**What the exercise asks**: Your task is to find every line of the data that holds the string "will" and copy it.

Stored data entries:
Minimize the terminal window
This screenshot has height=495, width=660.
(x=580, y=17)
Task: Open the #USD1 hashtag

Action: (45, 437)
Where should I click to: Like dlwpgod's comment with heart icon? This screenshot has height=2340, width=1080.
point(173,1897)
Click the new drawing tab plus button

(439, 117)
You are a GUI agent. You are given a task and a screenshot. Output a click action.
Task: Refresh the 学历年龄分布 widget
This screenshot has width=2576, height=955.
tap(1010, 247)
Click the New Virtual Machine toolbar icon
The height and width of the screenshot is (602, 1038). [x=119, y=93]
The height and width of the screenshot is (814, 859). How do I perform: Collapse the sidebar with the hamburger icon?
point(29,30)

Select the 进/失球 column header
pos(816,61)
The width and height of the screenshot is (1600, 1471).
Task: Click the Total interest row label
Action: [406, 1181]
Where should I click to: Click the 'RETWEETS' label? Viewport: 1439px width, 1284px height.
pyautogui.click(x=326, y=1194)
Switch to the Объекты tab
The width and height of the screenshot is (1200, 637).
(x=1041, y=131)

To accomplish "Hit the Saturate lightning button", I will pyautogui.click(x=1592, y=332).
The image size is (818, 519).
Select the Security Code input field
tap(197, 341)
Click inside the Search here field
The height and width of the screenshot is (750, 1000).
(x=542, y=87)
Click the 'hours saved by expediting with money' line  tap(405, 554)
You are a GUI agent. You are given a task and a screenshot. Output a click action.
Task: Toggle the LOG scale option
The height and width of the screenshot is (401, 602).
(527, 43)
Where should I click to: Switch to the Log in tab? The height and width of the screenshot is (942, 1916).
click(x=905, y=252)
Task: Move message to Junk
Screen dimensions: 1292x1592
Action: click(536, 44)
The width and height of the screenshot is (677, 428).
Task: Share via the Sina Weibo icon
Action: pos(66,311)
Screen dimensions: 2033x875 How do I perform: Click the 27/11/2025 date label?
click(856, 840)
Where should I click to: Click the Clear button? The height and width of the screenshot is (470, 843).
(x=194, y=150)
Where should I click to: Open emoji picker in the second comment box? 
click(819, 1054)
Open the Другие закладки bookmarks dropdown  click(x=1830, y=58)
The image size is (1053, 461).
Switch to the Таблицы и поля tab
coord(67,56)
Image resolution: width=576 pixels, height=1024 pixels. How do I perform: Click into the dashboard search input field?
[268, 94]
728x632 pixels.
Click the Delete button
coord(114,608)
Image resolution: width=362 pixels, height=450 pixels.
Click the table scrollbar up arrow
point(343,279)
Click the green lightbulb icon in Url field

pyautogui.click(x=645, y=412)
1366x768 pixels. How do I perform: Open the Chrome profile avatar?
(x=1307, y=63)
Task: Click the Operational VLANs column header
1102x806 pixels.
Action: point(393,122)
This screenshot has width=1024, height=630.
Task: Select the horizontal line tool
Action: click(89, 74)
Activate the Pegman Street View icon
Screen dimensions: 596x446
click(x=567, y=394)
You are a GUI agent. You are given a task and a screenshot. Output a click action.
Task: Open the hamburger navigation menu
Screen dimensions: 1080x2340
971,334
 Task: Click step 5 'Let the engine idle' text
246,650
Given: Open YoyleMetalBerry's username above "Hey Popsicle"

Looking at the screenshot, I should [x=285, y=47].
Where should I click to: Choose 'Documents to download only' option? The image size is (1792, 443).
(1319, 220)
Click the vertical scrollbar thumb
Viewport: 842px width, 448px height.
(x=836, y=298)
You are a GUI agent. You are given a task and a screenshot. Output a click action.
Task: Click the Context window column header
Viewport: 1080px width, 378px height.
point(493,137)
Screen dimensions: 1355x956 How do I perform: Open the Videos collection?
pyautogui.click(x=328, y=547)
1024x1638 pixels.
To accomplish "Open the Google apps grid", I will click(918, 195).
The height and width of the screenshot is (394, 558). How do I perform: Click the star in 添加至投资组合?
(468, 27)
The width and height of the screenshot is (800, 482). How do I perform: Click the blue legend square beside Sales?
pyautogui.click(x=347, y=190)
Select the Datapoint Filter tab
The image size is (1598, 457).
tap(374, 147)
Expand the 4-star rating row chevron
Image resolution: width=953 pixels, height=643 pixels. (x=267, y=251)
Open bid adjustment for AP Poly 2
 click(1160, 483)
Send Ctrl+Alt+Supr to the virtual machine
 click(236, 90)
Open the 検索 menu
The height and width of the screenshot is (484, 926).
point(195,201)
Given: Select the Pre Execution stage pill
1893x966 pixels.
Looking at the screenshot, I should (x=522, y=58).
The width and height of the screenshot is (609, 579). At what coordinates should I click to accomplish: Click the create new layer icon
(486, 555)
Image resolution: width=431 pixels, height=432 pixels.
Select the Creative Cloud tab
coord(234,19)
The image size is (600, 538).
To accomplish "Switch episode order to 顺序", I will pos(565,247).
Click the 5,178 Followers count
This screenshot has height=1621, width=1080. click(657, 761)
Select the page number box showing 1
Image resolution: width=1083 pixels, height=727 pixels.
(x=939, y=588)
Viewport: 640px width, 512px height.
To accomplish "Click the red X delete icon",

**Exercise answer**:
To accomplish "Hit the Saturate lightning button", I will pyautogui.click(x=1592, y=332).
To accomplish "Open the Google apps grid", I will click(918, 195).
To accomplish "Switch episode order to 顺序", I will pos(565,247).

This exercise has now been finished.